_Tasks and exercises_
1. In the Amaia Arruti biography, replace "putting" with "chipping" and write out the part from "Her sister Marina" up to and including "left-handed for putting.", please.
2. Decide whether each statement agrees with the Amaia Arruti biography: (a) Arruti turned professional in 1992. (b) Arruti's father was a club pro at Real Golf Club de San Sebastián. (c) In 1990, Arruti won the European Ladies Amateur Championship. Answer yes or no for each and quote the words of the biography that settle it.
3. Carry the Amaia Arruti biography on from its final sentence.

_Passage provided_
--------------------------------
Personal information
- Born: 8 August 1970 (age 55) San Sebastián, Spain
- Sporting nationality: Spain

Career
- Turned professional: 1992
- Former tours: Ladies European Tour (1993–2002)
- Professional wins: 2

Number of wins by tour
- Ladies European Tour: 1
- Other: 1

Medal record
Mediterranean Games
| Bronze medal – third place | 1991 Athens | Women's team |

= Amaia Arruti =

Spanish professional golfer

Amaia Arruti (born 8 August 1970) is a Spanish professional golfer. She played on the Ladies European Tour 1993–2002, and won the Ladies Italian Open in 1993.

==Early life and family==
Arruti was born in San Sebastián in 1970 and started playing golf at the age of seven, as her father José Arruti Lizaso was a club pro at Real Golf Club de San Sebastián.

Her sister Marina also played on the Ladies European Tour, and her father's twin brother Jesús Arruti Lizaso's son Jesús María has played on the European Tour.

Arruti plays right-handed, but switches to left-handed for putting.

==Amateur career==
In 1990, Arruti lost the final of the Spanish International Ladies Amateur Championship to Delphine Bourson, 4 and 3, and was runner-up at the European Ladies Amateur Championship in Switzerland a stroke behind Martina Koch.
--------------------------------
_Dataset excerpts_
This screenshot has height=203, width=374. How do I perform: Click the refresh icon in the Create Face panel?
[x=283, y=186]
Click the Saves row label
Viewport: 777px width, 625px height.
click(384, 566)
--------------------------------
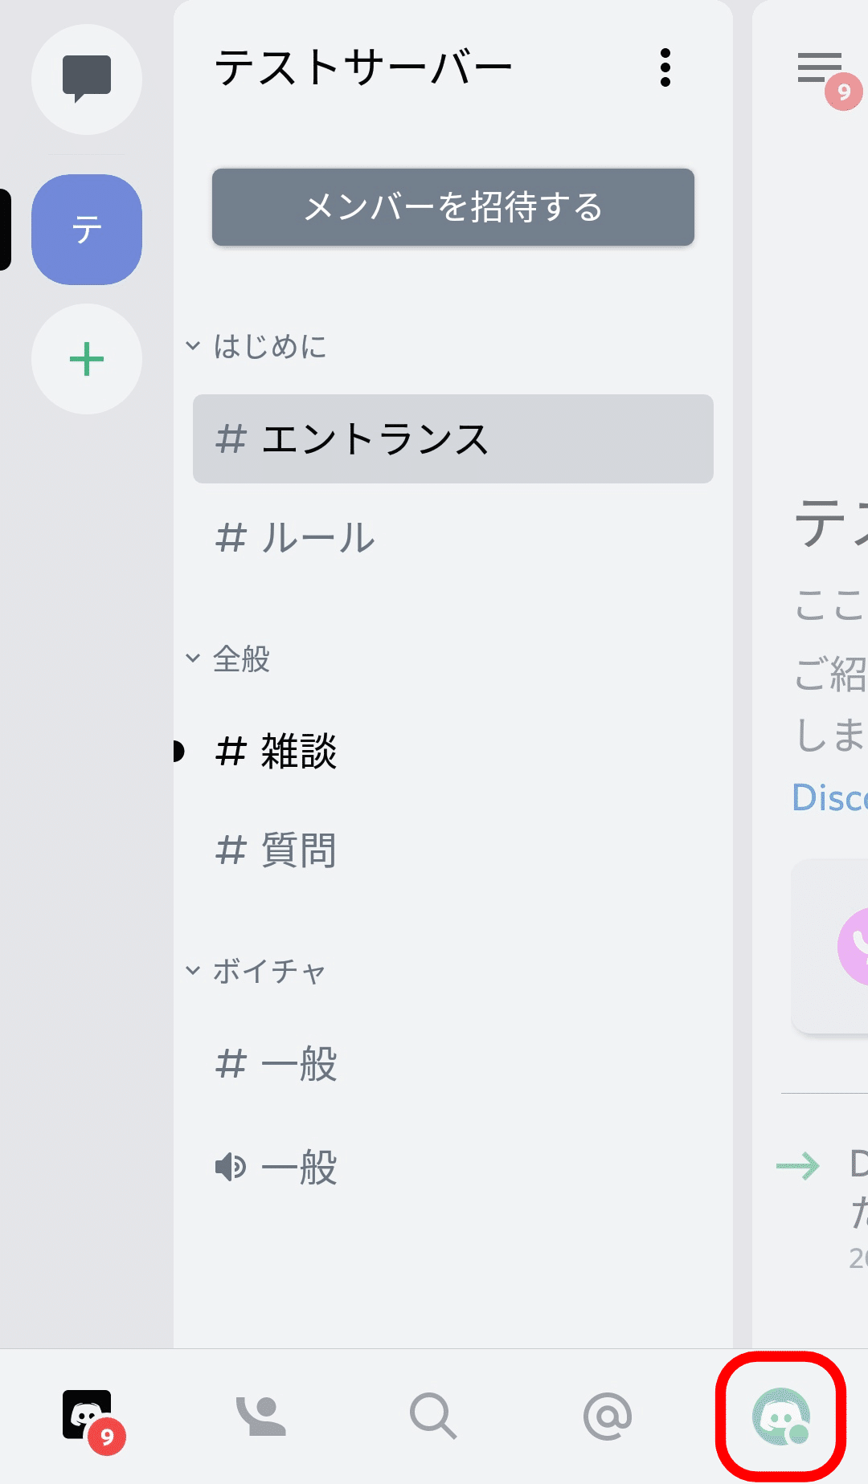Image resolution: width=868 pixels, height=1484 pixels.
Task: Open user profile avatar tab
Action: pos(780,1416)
--------------------------------
_Answers by task_
1.
Her sister Marina also played on the Ladies European Tour, and her father's twin brother Jesús Arruti Lizaso's son Jesús María has played on the European Tour.

Arruti plays right-handed, but switches to left-handed for chipping.

2.
(a) Yes: "Turned professional: 1992"
(b) Yes: "her father José Arruti Lizaso was a club pro at Real Golf Club de San Sebastián"
(c) No: "was runner-up at the European Ladies Amateur Championship in Switzerland a stroke behind Martina Koch"

3.
Arruti won bronze at the 1991 Mediterranean Games in Athens, Greece in the team event together with Esther Valera and Macarena Campomanes.

==Professional career==
Arruti turned professional on 1 December 1992 and joined the Ladies European Tour.

In 1993, her rookie season, she beat Annika Sörenstam by two strokes to win the Ladies Italian Open at Golf Club Lignano near Venice. However, at the end of the season she lost out on the LET Rookie of the Year award to Sörenstam.

In 1995, she won the Lalla Meryem Cup in Morocco, and was runner-up at the Italian Ladies' Open, held at Il Picciolo Golf Club in Sicily, a stroke behind Denise Booker.

==Professional wins (2)==
===Ladies European Tour (1)===

| No. | Date | Tournament | Winning score | To par | Margin of victory | Runner-up |
|---|---|---|---|---|---|---|
| 1 | 19 Sep 1993 | BMW Ladies Italian Open | 270 | −18 | 2 strokes | SWE Annika Sörenstam |

===Other wins (1)===
- 1995 Lalla Meryem Cup (unofficial limited-field LET event)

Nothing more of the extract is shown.